As organizations increasingly replace human decision-making with algorithms, they may assume these computer programs lack our biases. But algorithms still reflect the real world, which means they can unintentionally perpetuate existing inequality. A study published Thursday in Science has found that a health care risk-prediction algorithm, a major example of tools used on more than 200 million people in the U.S., demonstrated racial bias—because it relied on a faulty metric for determining need.

This particular algorithm helps hospitals and insurance companies identify which patients will benefit from “high-risk care management” programs, which provide chronically ill people with access to specially trained nursing staff and allocate extra primary-care visits for closer monitoring. By singling out sicker patients for more organized and specific attention, these programs aim to preemptively stave off serious complications, reducing costs and increasing patient satisfaction.

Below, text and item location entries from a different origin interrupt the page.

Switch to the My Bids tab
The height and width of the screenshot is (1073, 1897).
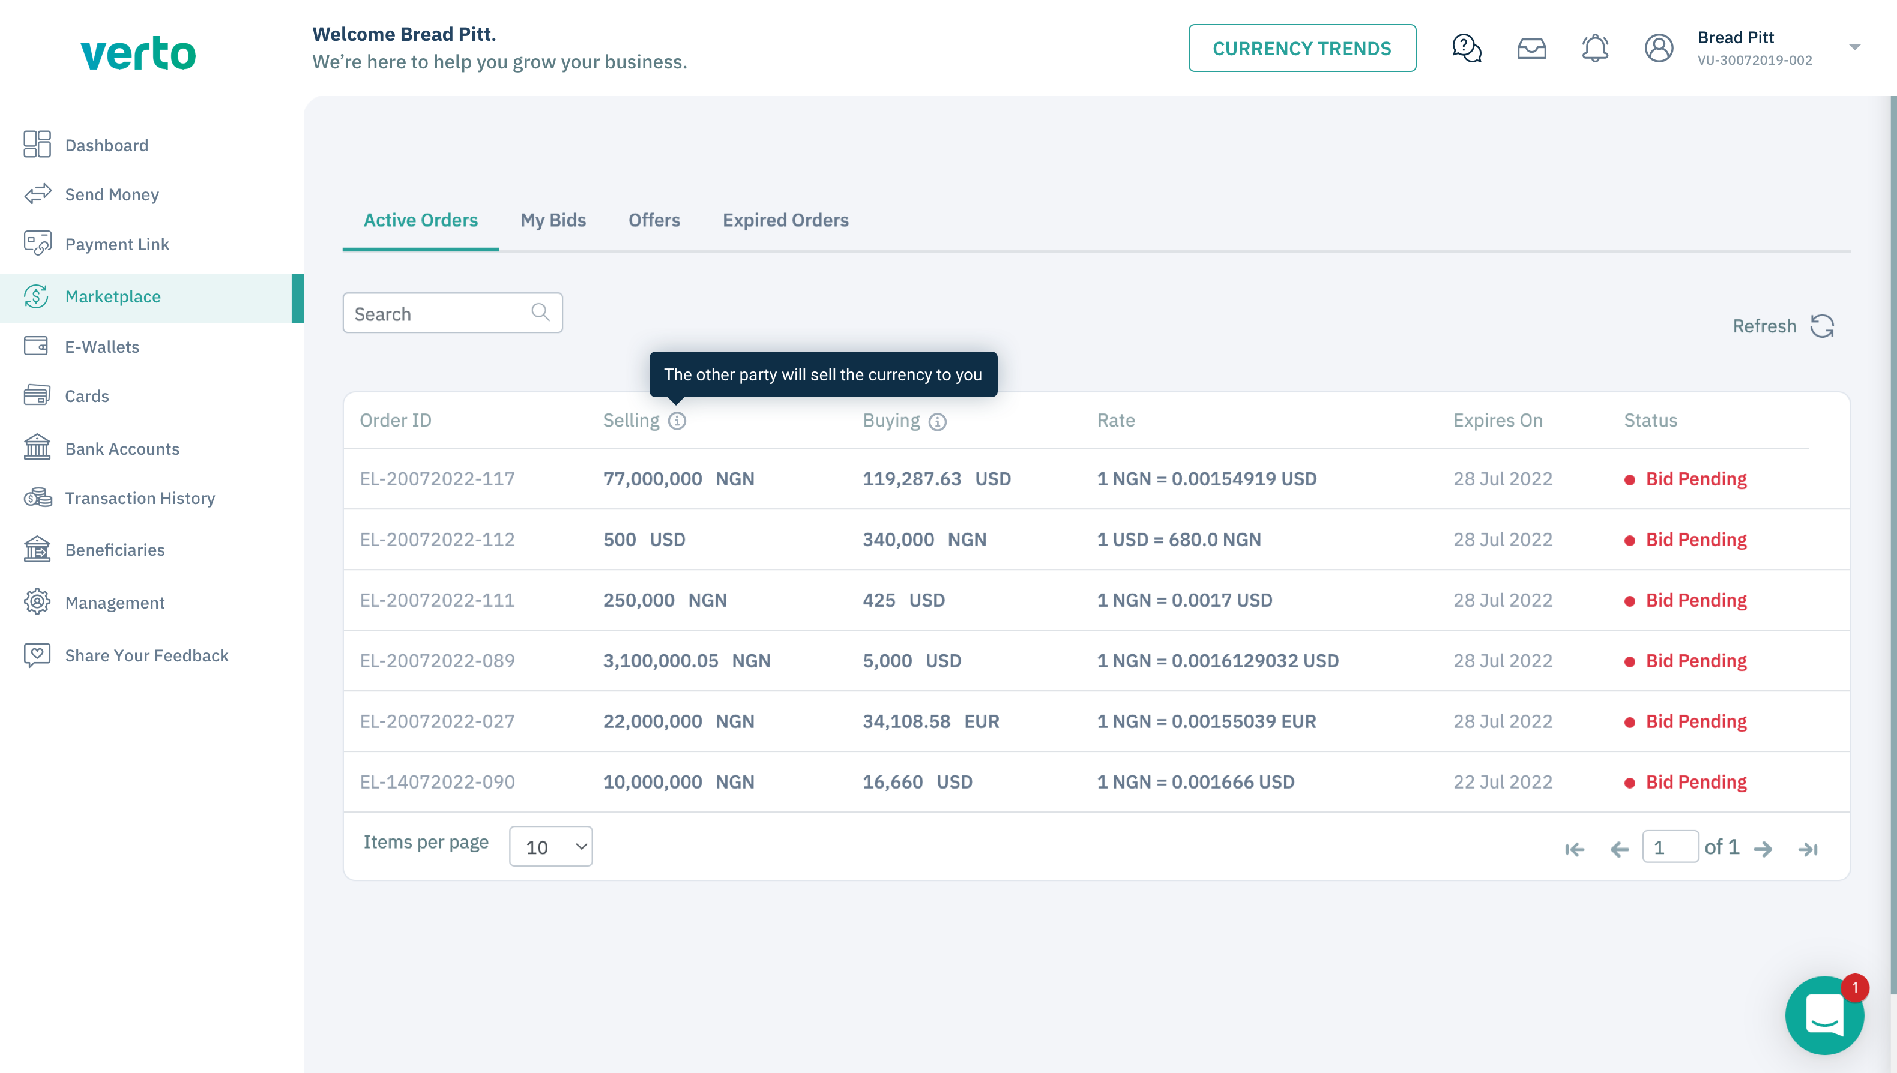(x=553, y=220)
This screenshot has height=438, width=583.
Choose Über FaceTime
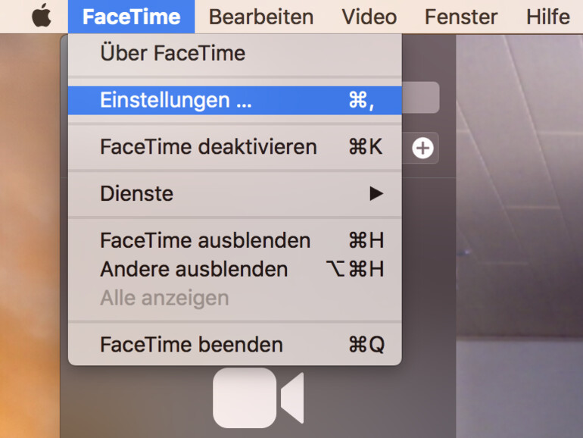[x=173, y=53]
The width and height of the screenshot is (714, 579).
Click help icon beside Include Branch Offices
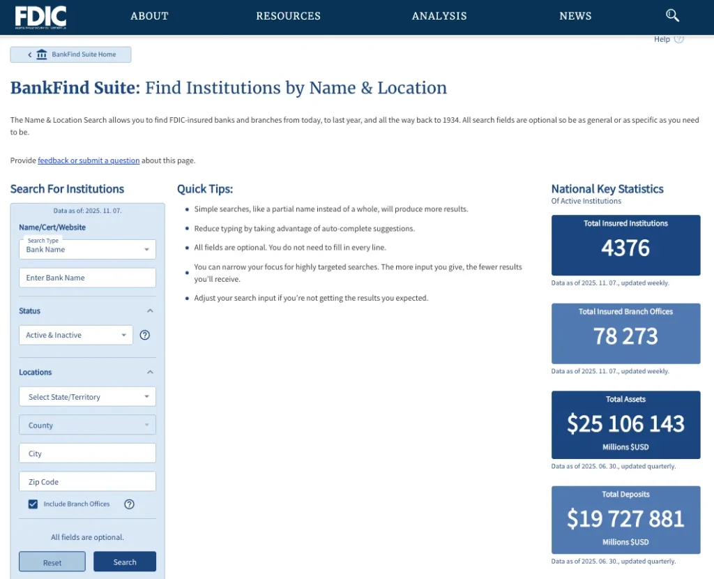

To compute who should qualify for this extra care, the algorithm’s designers used previous patients’ health care spending as a proxy for medical needs—a common benchmark. “Cost is a very efficient way to summarize how many health care needs someone has. It’s available in many data sets, and you don’t need to do any cleaning [of the data],” says Ziad Obermeyer, an assistant professor of health policy and management at the University of California, Berkeley, and lead author on the new study.

In this case, however, the researchers found this proxy arrangement did not work well because even when black and white patients spent the same amount, they did not have the same level of need: black patients tended to pay for more active interventions such as emergency visits for diabetes or hypertension complications. The paper examined the health care records of almost 50,000 patients—of whom 6,079 self-identified as black and 43,539 self-identified as white—and compared their algorithmic risk scores with their actual health histories. Black patients, the researchers found, tended to receive lower risk scores. For example, among all patients classified as very high-risk, black individuals turned out to have 26.3 percent more chronic illnesses than white ones (despite sharing similar risk scores). Because their recorded health care costs were on par with those of healthier white people, the program was less likely to flag eligible black patients for high-risk care management. When contacted about these results, eight of the top U.S. health insurance companies, as well as two major hospitals and the professional group the Society of Actuaries, declined to comment. The published study results did not name the algorithm or identify its developer.

The researchers suggested a few reasons for the cost disparity that caused this problem. For one, race and income are correlated: People of color are more likely to have lower incomes. And poorer patients, even when insured, tend to use medical services less frequently or have reduced access to them because of time and location constraints. Implicit racial bias (nonconscious or automatic behaviors that are not obvious to the biased person) also contributes to the health care disparity. Because black patients often experience this kind of bias, they receive lower-quality care and have less trust in the doctors whom they feel are exhibiting bias: one 2018 working paper from the nonprofit National Bureau of Economic Research showed that black patients have better health outcomes when they have black doctors because of higher levels of trust between the doctors and patients. Without a trusting doctor-patient relationship, black individuals are less likely to request extra care and end up paying for it.

The new paper itself relied on an uneven number of records, with white patients’ documents outnumbering those of black patients by a ratio of about seven to one. But that disparity “isn’t a problem because it reflects the reality of the data that exists,” says Marzyeh Ghassemi, a Canada Research Chair in the departments of computer science and medicine at the University of Toronto. Ghassemi, who was not involved in the Science study, says additional computational models were used to verify the accuracy of the findings. Still, she points out, “lack of diversity in data is a long-standing and pernicious issue.”

Awareness of possible biases—either in the data that are uploaded to the algorithm to learn from or (as in this case) a historically skewed proxy used to understand the data—is important for artificial intelligence developers and users. “I hope that one of the things that come out of this paper is that AI manufacturers and researchers would do a basic set of audits, a parity of predictions, before their product touches a real patient,” Obermeyer says. If data are the problem, collecting more of them can correct bias. And if the issue is in an algorithm’s programmed assumptions, the program needs to be audited.

Obermeyer’s team is currently working with the developer of the algorithm it assessed to address the situation. After all, he says, the point of the study was not to discourage AI in health care. “We can’t manage millions of health care variables using humans alone—we really do need AI to help us manage these problems,” he adds. “That’s the point behind the paper: to point out where the problem lies and how to fix it.”

“I admire that the researchers reached out to the [algorithm] company,” Ghassemi says, “that they engaged with them, which can create a systematic, positive change in a deployed system.” The widespread use of algorithms in health care settings is still very new, and the industry is still learning how to apply them. “This is not a story of good and evil but about improving the way we do things. We can take into account social and cultural biases and make algorithms that work around those biases so we can have the benefits of AI,” Obermeyer says. “It’s worth remembering that humans are biased, too.”